Little is known of Joseph Head Marshall because he burned most of his confidential papers, and other "very important" papers were destroyed by his son's widow. He corresponded with Edward Jenner and apparently introduced vaccination to British sailors and civilians in Mediterranean countries prior to 1801. According to great-grandson Joseph Whitman Bailey, he worked as a secret courier in 1815 between Murat, Fouche, Napoleon, and the British, promoting the restoration of the house of Bourbon.
Later Marshall worked as a British secret agent, and his second wife Elizabeth Golding Elrington (1791-1847), the mother of 12 of his children, was allegedly also a secret agent or spy. Marshall was given the title Baron d'Avray despite the fact there was already a titled d'Avray family. His eldest son Joseph de Brett (1811-1871) lost his fortune and called himself simply Joseph Marshall d'Avray. The title was taken up again by his grandson Loring Woart Bailey, Jr.
Isaac Bailey was a lawyer and editor from Providence, Rhode Island. In 1810 he married Jane Whitman (1793-1886), and they had 3 children: Jacob Whitman Bailey (1811-1856), William Mason Bailey (1815-1897), and Samuel Emerson Bailey (d. 1846). Jane Whitman Bailey's second husband, George Keely, was a professor at Colby College.
Jacob Whitman Bailey went to work in a Providence bookstore at the age of 12. In 1828 he enrolled in the United States Military Academy at West Point, where, in 1834, he became assistant professor of chemistry. The next year he married Maria Slaughter of Culpeper, Virginia, and they had four children: Maria Whitman (1836-1852), Samuel Slaughter (1838-1860), Loring Woart (1839-1925), and William Whitman (1843-1914).
In 1838 Jacob was promoted to professor of chemistry, mineralogy, and geology. He also worked in the field of microbiology, collaborating with Irish botanist William Henry Harvey and exchanging specimens with Christian Gottfried Ehrenberg and Friedrich Traugott Kutzing.
He occasionally wrote poetry and exchanged poetic riddles and solutions with Maria Mayo Scott, the wife of General Winfield Scott. His daughter Maria also wrote poetry and sketched. In July 1852, while on holiday, Jacob, his wife Maria, his daughter Maria, and his son William were caught in one of the worst shipping disasters of the century, the burning of the "Henry Clay". Only he and William survived.

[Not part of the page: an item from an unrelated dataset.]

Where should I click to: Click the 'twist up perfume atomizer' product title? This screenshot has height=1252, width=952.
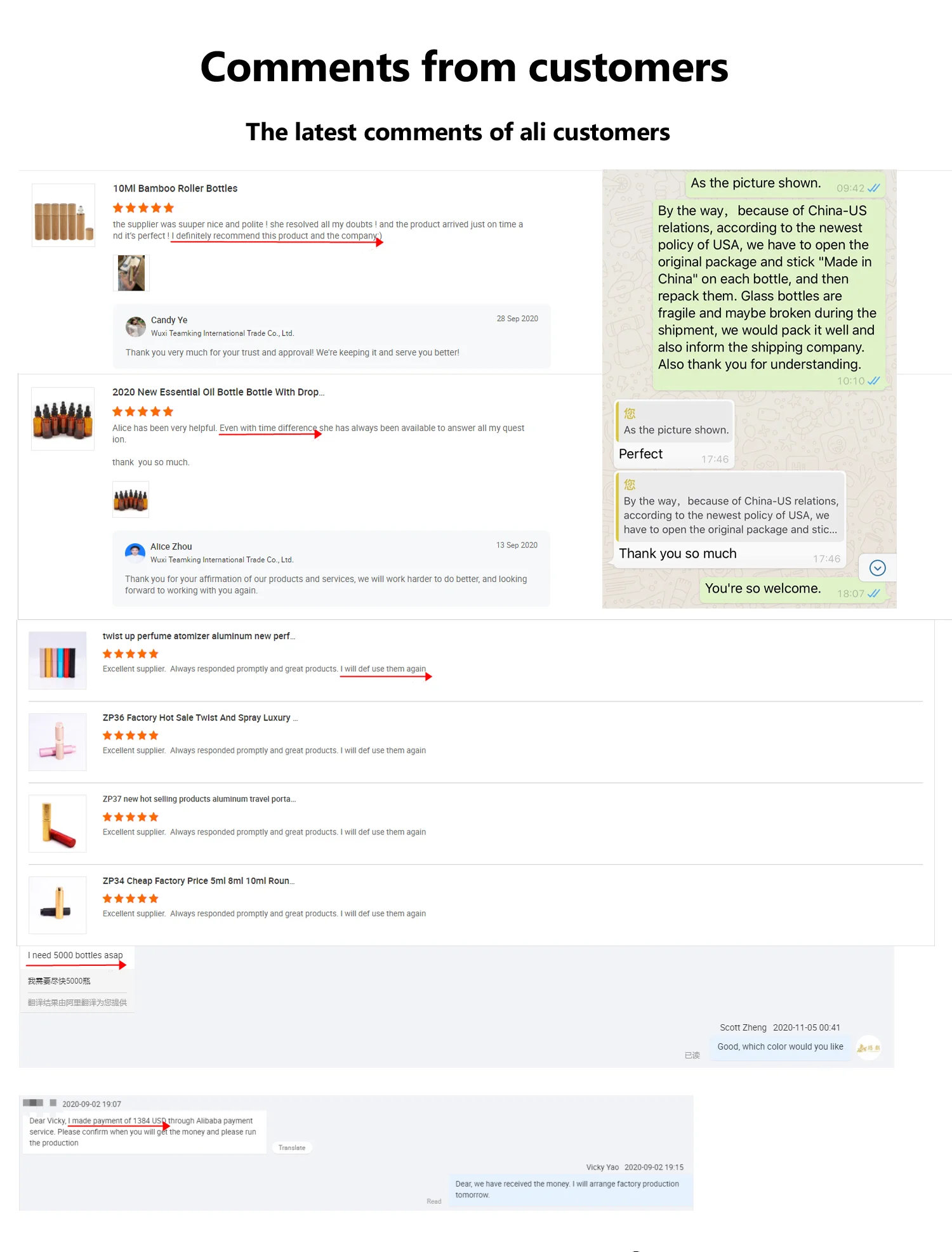coord(199,636)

Loring Woart Bailey and William Whitman Bailey, children of Jacob Whitman and Maria (Slaughter) Bailey, both became science professors. William Whitman Bailey remained in the United States. He volunteered for the Union Army during the Civil War, but was discharged for medical reasons. He studied at Brown and became professor of Botany there after years of holding temporary appointments. In 1881 he married Eliza Randall Simmons. William wrote articles on botany, poems, and prose. His daughter Margaret Emerson Bailey (1885-1949), a civic politician and writer, published poems, novels, a gardening book, and a guide to good manners.
Loring Woart Bailey attended Harvard University and completed graduate work in chemistry at both Brown and Harvard. While at university he studied under Henry Wadsworth Longfellow, Louis Agassiz, and Asa Gray; edited his father's letters; wrote his biography; prepared a family genealogy; and wrote a paper based on his father's microbiological investigations.
At Harvard he worked with Josiah Cooke, who facilitated his hiring by the University of New Brunswick to fill the position of professor of chemistry and natural science left vacant by the death of James Robb. Relocating to Fredericton, New Brunswick, in 1861, Bailey later taught geology and biology. He corresponded with Benjamin Silliman, William Henry Harvey, R. K. Greville, O. N. Rood, and H. L. Smith. During the early years, Bailey suffered from a sense of scientific isolation.